DIRECTIONS FOR THIS TASK
Set down word for word each line from the start of the listing through the line that contains "Política de Cookies (409, 1174)", both included.

DATA TO PROCESS
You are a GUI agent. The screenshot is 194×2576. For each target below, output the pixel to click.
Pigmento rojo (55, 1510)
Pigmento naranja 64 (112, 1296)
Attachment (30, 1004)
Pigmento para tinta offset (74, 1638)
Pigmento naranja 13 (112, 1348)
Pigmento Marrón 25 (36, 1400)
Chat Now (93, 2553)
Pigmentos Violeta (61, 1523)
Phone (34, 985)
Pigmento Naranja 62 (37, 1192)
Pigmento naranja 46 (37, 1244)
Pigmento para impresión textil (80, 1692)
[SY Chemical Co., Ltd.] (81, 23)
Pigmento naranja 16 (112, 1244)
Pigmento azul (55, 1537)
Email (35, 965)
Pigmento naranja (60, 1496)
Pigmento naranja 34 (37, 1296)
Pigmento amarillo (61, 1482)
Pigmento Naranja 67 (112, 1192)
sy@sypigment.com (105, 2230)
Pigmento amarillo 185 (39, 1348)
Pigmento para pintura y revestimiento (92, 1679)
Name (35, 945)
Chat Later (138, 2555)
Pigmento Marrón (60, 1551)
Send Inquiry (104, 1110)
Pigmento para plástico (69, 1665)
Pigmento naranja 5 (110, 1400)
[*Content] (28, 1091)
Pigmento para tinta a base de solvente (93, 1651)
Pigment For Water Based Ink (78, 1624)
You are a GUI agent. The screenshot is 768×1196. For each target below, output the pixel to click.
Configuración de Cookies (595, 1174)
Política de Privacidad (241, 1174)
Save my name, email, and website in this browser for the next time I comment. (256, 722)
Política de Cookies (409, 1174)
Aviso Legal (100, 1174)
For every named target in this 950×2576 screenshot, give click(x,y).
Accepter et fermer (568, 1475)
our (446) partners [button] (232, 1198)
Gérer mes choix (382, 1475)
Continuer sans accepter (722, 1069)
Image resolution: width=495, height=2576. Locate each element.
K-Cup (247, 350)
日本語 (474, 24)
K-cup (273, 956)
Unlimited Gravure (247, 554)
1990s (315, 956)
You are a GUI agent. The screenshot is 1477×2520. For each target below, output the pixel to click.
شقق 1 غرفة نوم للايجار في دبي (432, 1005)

ANSWER AREA
You are a GUI agent. The screenshot is 194×2576. For each target below, output the pixel to click.
Pigmento rojo (55, 1510)
Pigmento naranja 64 (112, 1296)
Attachment (30, 1004)
Pigmento para tinta offset (74, 1638)
Pigmento naranja 13 (112, 1348)
Pigmento Marrón 25 (36, 1400)
Chat Now (93, 2553)
Pigmentos Violeta (61, 1523)
Phone (34, 985)
Pigmento Naranja 62 (37, 1192)
Pigmento naranja 46 (37, 1244)
Pigmento para impresión textil (80, 1692)
[SY Chemical Co., Ltd.] (81, 23)
Pigmento naranja 16 (112, 1244)
Pigmento azul (55, 1537)
Email (35, 965)
Pigmento naranja (60, 1496)
Pigmento naranja 34 (37, 1296)
Pigmento amarillo (61, 1482)
Pigmento Naranja 67 (112, 1192)
sy@sypigment.com (105, 2230)
Pigmento amarillo 185 (39, 1348)
Pigmento para pintura y revestimiento (92, 1679)
Name (35, 945)
Chat Later (138, 2555)
Pigmento Marrón (60, 1551)
Send Inquiry (104, 1110)
Pigmento para plástico (69, 1665)
Pigmento naranja 5 (110, 1400)
[*Content] (28, 1091)
Pigmento para tinta a base de solvente (93, 1651)
Pigment For Water Based Ink (78, 1624)
You are a GUI agent. The screenshot is 768×1196. For each target below, output the pixel to click.
Configuración de Cookies (595, 1174)
Política de Privacidad (241, 1174)
Save my name, email, and website in this browser for the next time I comment. (256, 722)
Política de Cookies (409, 1174)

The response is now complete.